Ash thought of Dr. Shaw, the man who had acted to save his life, and then acted again and died because of it.

“If action isn’t good, what do you think we should do instead?” asked Ash.

“Get better at
hiding
,” said Courtney. “My gut tells me that the best bet is to keep moving, and get really good at hiding. Being meek is okay, because they don’t give points anymore for being tough.”

Ash understood this and nodded in return.

“I see your scars now, and I like them,” said Courtney. “They make you look meek, but in a good way.”

Ash blushed, and Courtney then spoke of her own skin, flawless and always the darkest wherever she went, even when she had backpacked across Africa. She had all the Western ideals of feminine beauty, with small hips and a childlike face, but she had always been the darkest one around, always.

“I think I have some protection,” said Courtney. “I’m scared to test it because of what it might do to my eyesight, but I bet I could get away with something. Maybe a sunrise, maybe one day if there’s cloud cover.”

“It’s strong,” said Ash. “You’d need a
lot
of cloud cover.”

“Yeah,” said Courtney. “Probably need enough clouds to make another extinction event.”

“Yeah,” said Ash.

He wanted to warn her about how dangerous the flare was, how her melanistic skin was still skin … but she didn’t need a lecture. She’d survived this long, and she wasn’t a nut. She would be fine.

/***/

She asked Ash what he and Heather were after, and he told her of the Salvation. They were in too close to be holding secrets from each other, and they had nothing to lose by sharing their goal.

“I’ve heard of it,” said Courtney. “There were a lot of those sheets floating around, even in the prison. I got to work on one and couldn’t quite solve it, but I figured out enough to know that they revealed coordinates to somewhere. You taking me along?”

“Sure,” said Ash, knowing that Heather would agree. “Can’t say what we’ll find there.”

“Yeah,” said Courtney. “I can’t say either. But I’d love to come along. Sounds like an adventure.”

“Any chance your prisoners are following us?”

“None.”

“How can you be so sure?”

“Girls like that don’t think of salvation,” said Courtney. “They look to dominate their own block, their own house and their own prison.
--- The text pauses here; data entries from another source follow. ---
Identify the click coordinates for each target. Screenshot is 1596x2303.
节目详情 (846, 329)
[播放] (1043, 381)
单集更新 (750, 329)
Once they have that settled, they look to hold onto it and nothing more.”

/***/

Courtney had already taken a shower, so Ash took his while she prepared for bed. The water came out clean, but it smelled of sulfur and was viciously cold. Each touch of the water stopped his breath, and he had to lather himself outside of its stream, turning the faucet on only to rinse the soap from his body. It was a challenge, but he cleaned himself completely and came out of the shower relaxed.

Ash and Courtney fell asleep next to each other, close but not touching. Courtney had the mien of someone comfortable resting anywhere, be it outdoors or on someone’s floor, and she was the kind of girl who was very comfortable sleeping alone. She was delicate perhaps, but had a stoic face and strong presence that kept Ash at a distance. Besides, it wasn’t in his nature to physically approach a girl in the middle of the night, even when he was the last man left on earth.

He thought of her before he fell asleep, and his thoughts turned into dreams. He dreamt that she was able to walk in daylight, her skin now a thicker substance but still attractive. She was made of a plastic veneer, a black and shiny shell reflecting the daylight in all its power, seemingly impervious and enduring forever. She walked in the sun confidently, but her outer shell wasn’t quite her, and her features didn’t move. Her stoic face stayed unmoving, and Ash knew that Courtney’s real self was underneath the carapace, mortal and soft just like everyone else. The sun increased in intensity on her black shell until Ash awoke, not knowing if it had been hours or minutes since he had fallen asleep.

He looked at her and noted that she was still at rest, oblivious to his dream and most likely not dreaming of him. He closed his eyes shortly thereafter, feeling safe in their house, knowing that the sun couldn’t hurt them and that Heather would wake him if he overslept. Heather often woke before he did, even now that they slept during the day.